Dataset entries:

>>>

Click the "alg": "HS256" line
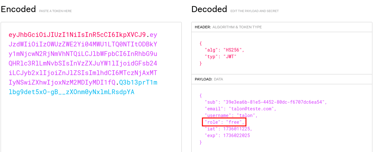The image size is (374, 152). coord(225,50)
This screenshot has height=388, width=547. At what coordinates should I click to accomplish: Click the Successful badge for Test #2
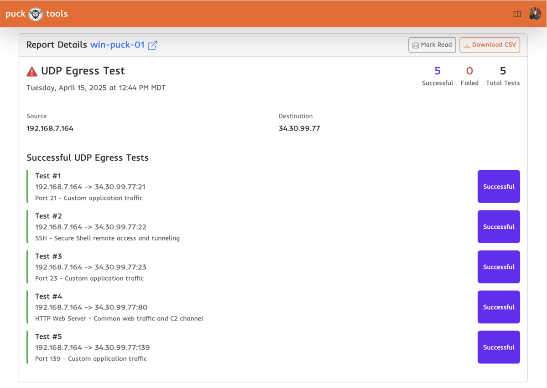coord(498,227)

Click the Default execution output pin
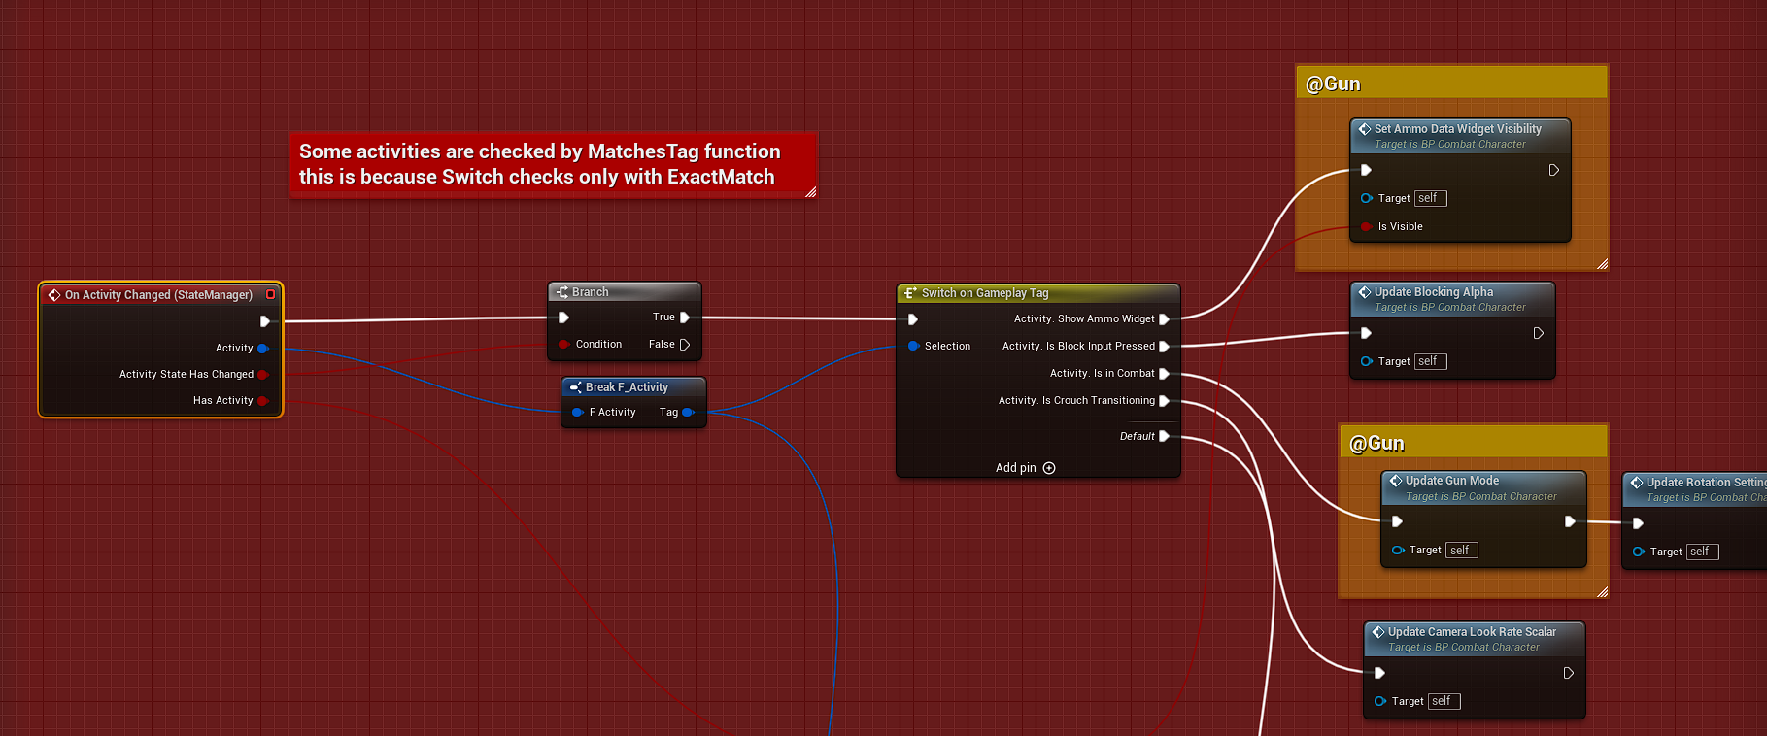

<<<

Reproduce the final stretch of lines exactly: the line containing "This screenshot has" through the last line of the data, both included. Pictures do not belong in the copy.

This screenshot has height=388, width=547. At what coordinates should I click to accomplish: Click the Successful badge for Test #2
coord(498,227)

Click the Default execution output pin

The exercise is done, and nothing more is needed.